И действительно, прилегла, и даже вздремнула. К тому времени, когда она вышла наконец из подъезда и принялась ловить такси, уже стемнело. По дороге Лена Ионовна заехала к сыну, завезла ему продукты, остававшиеся в холодильнике, чтоб не пропало добро: бидончик третьеводнешнего супу, пару котлет и вчерашнюю картошку (только разогреть!).
Сын был почему-то недоволен, в доме, как всегда, кавардак, и она попыталась убедить его, что надо убрать, так жить нельзя, спросила, не прислать ли Нюру?
Но он от всего отказался и отказался приехать на днях в Годунова, навестить стариков. У него, оказывается, времени на это не было. Особенно разозлило Лену Ионовну то, что сын явно, нетерпеливо ждал, когда она уйдет.
Она спустилась вниз — такси ждало у подъезда, — села в машину, сказала адрес. Потом подумала: какая я дура, что не выучилась водить, сейчас бы сама, на своей. Дура, дура, дура!
Ровно полгода сегодня утром было…
Она вспомнила, как полгода назад, проснувшись утром и обнаружив свое одиночество, сперва растерялась, потом поплакала немного, потом успокоилась, решив, что Влад долго по чужим углам шляться не будет, и начала ожидать его возвращения.

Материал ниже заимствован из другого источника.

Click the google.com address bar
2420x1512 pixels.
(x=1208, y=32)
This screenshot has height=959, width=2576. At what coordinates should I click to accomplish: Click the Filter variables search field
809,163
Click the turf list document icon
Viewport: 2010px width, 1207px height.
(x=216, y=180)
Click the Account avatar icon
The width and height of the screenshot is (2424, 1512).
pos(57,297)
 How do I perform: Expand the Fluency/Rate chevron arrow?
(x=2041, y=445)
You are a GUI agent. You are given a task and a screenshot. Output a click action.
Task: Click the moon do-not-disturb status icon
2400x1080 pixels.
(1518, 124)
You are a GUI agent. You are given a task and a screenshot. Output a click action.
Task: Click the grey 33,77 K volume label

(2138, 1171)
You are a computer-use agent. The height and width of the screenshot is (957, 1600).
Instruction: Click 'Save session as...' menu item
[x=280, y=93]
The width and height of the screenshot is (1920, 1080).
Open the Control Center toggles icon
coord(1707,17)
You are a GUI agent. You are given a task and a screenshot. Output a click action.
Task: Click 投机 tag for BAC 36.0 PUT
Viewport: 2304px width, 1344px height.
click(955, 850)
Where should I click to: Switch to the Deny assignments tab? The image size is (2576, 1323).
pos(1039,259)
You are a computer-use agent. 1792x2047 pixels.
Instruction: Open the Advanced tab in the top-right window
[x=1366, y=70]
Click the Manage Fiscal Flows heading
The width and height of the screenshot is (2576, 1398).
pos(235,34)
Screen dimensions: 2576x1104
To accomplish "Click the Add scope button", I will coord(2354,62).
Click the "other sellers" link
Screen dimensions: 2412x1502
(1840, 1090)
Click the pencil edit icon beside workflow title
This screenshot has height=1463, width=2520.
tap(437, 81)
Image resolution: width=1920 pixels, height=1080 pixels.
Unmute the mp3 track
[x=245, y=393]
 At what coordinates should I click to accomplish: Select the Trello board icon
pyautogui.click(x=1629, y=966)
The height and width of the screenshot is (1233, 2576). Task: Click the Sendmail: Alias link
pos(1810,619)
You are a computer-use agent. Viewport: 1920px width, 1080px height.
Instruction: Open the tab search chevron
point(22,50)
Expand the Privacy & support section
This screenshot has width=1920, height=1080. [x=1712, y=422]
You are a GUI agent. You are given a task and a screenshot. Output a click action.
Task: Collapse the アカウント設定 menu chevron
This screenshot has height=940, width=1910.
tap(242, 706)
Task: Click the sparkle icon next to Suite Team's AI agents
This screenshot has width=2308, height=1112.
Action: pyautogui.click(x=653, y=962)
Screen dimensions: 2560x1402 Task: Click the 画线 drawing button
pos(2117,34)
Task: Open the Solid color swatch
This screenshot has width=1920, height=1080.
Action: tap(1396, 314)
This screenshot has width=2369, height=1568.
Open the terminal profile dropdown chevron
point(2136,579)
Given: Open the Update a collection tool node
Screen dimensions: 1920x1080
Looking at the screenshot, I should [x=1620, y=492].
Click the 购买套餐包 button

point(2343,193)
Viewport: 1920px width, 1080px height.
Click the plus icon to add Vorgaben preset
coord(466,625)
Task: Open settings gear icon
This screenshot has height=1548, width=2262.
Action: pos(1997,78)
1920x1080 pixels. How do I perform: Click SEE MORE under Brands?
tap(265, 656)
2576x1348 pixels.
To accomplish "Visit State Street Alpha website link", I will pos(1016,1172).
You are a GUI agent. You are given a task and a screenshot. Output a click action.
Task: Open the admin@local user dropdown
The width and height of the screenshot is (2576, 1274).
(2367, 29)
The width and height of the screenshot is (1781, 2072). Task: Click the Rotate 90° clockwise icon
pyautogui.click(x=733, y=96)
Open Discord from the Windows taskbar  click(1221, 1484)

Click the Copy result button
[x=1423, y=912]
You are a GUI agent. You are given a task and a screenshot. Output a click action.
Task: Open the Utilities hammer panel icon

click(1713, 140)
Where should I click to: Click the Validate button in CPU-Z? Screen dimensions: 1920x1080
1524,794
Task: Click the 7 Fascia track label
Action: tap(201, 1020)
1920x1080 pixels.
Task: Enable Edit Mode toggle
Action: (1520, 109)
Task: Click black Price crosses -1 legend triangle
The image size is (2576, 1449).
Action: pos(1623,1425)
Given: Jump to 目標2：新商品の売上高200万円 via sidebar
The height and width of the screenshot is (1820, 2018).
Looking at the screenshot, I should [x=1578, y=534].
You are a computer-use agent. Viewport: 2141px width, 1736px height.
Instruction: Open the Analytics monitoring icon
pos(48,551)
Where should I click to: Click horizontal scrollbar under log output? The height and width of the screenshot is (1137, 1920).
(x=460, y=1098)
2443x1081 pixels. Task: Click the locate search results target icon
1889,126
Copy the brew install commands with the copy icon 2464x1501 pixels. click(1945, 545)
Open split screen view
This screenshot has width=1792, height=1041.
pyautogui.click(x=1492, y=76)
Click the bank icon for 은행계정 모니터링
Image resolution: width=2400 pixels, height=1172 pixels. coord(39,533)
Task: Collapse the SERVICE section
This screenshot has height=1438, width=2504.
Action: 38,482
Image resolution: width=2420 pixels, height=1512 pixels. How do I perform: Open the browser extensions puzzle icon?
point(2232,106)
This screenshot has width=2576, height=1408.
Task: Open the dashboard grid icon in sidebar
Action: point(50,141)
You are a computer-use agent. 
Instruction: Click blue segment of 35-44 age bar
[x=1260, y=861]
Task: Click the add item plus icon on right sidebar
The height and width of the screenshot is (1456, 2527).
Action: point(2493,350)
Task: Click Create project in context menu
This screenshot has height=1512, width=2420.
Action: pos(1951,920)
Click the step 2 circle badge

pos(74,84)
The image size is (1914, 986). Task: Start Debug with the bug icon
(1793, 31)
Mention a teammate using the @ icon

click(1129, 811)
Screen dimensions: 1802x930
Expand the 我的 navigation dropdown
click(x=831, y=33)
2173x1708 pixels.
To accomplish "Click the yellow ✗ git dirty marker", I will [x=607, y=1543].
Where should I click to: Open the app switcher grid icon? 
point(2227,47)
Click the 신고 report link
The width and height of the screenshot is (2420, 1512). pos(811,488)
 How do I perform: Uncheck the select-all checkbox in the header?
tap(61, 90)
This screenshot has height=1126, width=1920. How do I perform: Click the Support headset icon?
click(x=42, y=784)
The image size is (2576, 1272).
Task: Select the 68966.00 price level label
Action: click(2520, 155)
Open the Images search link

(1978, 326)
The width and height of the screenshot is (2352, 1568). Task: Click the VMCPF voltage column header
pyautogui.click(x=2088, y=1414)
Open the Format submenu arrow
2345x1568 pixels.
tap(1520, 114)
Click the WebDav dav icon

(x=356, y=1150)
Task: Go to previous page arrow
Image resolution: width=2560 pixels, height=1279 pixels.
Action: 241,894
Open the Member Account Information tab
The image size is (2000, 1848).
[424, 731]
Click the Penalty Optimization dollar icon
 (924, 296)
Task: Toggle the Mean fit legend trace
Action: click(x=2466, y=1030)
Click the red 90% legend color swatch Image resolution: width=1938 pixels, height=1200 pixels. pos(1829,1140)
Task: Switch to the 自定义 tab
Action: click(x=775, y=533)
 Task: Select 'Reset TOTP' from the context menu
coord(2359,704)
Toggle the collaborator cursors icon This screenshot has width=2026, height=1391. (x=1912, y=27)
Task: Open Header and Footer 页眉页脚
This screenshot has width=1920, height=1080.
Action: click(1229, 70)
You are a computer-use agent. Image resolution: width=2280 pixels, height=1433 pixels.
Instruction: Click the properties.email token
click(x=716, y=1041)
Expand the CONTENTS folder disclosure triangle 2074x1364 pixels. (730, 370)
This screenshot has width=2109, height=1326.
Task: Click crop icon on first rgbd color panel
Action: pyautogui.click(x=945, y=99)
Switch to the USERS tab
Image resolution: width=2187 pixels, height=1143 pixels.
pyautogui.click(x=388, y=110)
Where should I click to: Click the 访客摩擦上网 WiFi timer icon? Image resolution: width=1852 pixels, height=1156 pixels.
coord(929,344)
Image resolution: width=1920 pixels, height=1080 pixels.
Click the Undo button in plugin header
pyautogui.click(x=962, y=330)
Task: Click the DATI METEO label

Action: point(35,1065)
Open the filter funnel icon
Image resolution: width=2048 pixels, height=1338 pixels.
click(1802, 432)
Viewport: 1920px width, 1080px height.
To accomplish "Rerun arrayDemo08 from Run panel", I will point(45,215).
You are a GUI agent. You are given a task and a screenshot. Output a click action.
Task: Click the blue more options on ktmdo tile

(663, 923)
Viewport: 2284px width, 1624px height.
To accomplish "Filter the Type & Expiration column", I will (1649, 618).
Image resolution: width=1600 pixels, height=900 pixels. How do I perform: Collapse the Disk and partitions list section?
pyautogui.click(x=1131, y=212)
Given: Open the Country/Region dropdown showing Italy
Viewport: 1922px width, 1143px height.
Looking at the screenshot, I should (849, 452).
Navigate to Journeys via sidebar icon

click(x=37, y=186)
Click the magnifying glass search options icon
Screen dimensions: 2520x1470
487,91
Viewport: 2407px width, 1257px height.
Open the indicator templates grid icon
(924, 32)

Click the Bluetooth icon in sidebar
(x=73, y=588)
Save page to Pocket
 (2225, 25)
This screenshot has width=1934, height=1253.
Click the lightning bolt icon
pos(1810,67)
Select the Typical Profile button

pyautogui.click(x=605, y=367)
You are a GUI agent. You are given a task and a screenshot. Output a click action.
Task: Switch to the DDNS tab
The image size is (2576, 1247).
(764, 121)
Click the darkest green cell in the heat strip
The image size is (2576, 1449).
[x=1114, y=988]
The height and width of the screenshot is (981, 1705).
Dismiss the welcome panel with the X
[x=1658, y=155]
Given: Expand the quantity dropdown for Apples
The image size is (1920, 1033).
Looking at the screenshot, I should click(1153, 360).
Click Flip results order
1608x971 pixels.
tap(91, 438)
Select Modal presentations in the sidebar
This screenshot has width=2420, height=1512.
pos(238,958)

Вот он открывает дверь своим ключом вечером, после работы…
Вот — встречает ее около издательства с цветами…
Вот — звонит телефон…
Но проходили дни, недели, месяцы — и никто не входил неожиданно в дом, не встречал ее, не звонил. Сготовленный обед оставался нетронутым (сама она совершенно потеряла аппетит и ела крайне мало), суп приходилось через несколько дней выливать в уборную, а нажаренные впрок котлеты — отдавать соседской собаке боксеру. Иногда, как сегодня, она заезжала к сыну («черт- те что, тридцать три года мужику, а все холостой, некому ни рубашку постирать, ни пуговицу пришить, ни суп сварить»), тогда обед доставался ему.